Sinais eletromiográficos (EMG) de superfície foram obtidos dos músculos gastrocnêmio medial, sóleo e
tibial anterior. A amplitude de movimento de dorsiflexão foi semelhante entre os grupos, enquanto
bailarinas apresentaram maior amplitude de flexão plantar do que atletas de voleibol. Enquanto nos
músculos flexores plantares a relação torque-ângulo das bailarinas deslocou-se para a esquerda
quando comparada à das atletas de voleibol, nos flexores dorsais ela se deslocou para a direita nos
menores comprimentos musculares. Os torques normalizados em todas as velocidades de flexão
plantar e dorsiflexão foram mais elevados nas bailarinas do que nas atletas de voleibol. Os sinais EMG
do gastrocnêmio medial e do sóleo permaneceram aproximadamente constantes entre os diferentes
ângulos articulares nas bailarinas, mas diminuíram com a redução no comprimento muscular no caso
das atletas de voleibol. Os sinais EMG do tibial anterior aumentaram com a redução dos ângulos do
tornozelo em ambos os grupos. Os sinais EMG dos dorsiflexores nas diferentes velocidades angulares
foram semelhantes nos grupos, enquanto os sinais EMG do sóleo e do gastrocnêmio foram mais
elevados nas bailarinas comparados aos das atletas de voleibol. As adaptações dos flexores plantares
podem ser explicadas por alterações musculares intrínsecas e alterações na ativação voluntária
máxima, enquanto para os músculos dorsiflexores somente mudanças nas propriedades intrínsecas
parecem explicar os resultados observados. Os torques relativos mais elevados das bailarinas
comparados aos das atletas de voleibol são provavelmente resultantes da ativação aumentada dos
flexores plantares e de um maior comprimento de fibra dos dorsiflexores.

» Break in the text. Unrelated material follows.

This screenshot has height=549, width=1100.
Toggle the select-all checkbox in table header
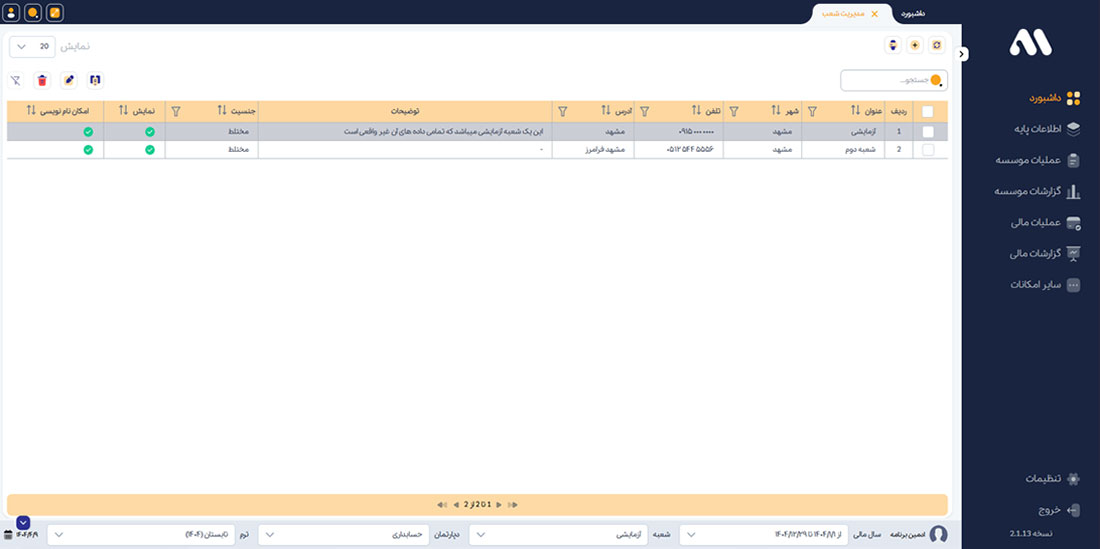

Palavras-chave: propriedades mecânicas musculares, eletromiografia, ballet clássico, voleibol.
Abstract:
The purpose of this study was to compare the torque-angle and torque-velocity relationships, and
the electromyographic (EMG) activity of the plantar- and dorsiflexor muscle groups of classical ballet
dancers (n=14) and volleyball players (n=22). Peak torques of the ankle plantar- and dorsiflexor
muscles were evaluated for maximal voluntary isometric contractions performed at seven different ankle
angles (-10°, 0°, 10°, 20°, 30°, 40°, 50°) and for maximal effort, concentric, voluntary contractions
performed at angular velocities of 0°/s, 60°/s, 120°/s, 180°/s, 240°/s, 300°/s, 360°/s and 420°/s. Bipolar
surface EMG signals were obtained from gastrocnemius medialis, soleus and tibialis anterior muscles,
and ankle range of motion was measured with a goniometer. The range of motion for dorsiflexion was
the same for both groups, while ballet dancers had a greater range for plantarflexion than volleyball
players. For the plantarflexor muscles, the torque-angle relationship was shifted to the left for the ballet
dancers compared to the volleyball players, while for the dorsiflexor muscles it was shifted to the right
for short dorsiflexor lengths. The normalized torques at all speeds of plantar- and dorsiflexion were
greater for the ballet dancers than the volleyball players. The gastrocnemius medialis and soleus EMGs
remained nearly constant across all angles for the ballet dancers, but decreased with decreasing
muscle length in the volleyball players. The tibialis anterior EMGs increased with decreasing ankle
angles in both groups. The normalized dorsiflexor EMGs were the same for both groups across all
speeds, while the EMGs for soleus and gastrocnemius were significantly greater for the ballet dancers
than the volleyball players. These results support the idea that systematic physical activity changes the
in vivo torque-angle and torque-velocity relationships in accordance with functional demands. The
greater relative torques for the ballet dancers than volleyball players are likely caused by the increased
activation of the plantarflexors and an increased fiber length for the dorsiflexors.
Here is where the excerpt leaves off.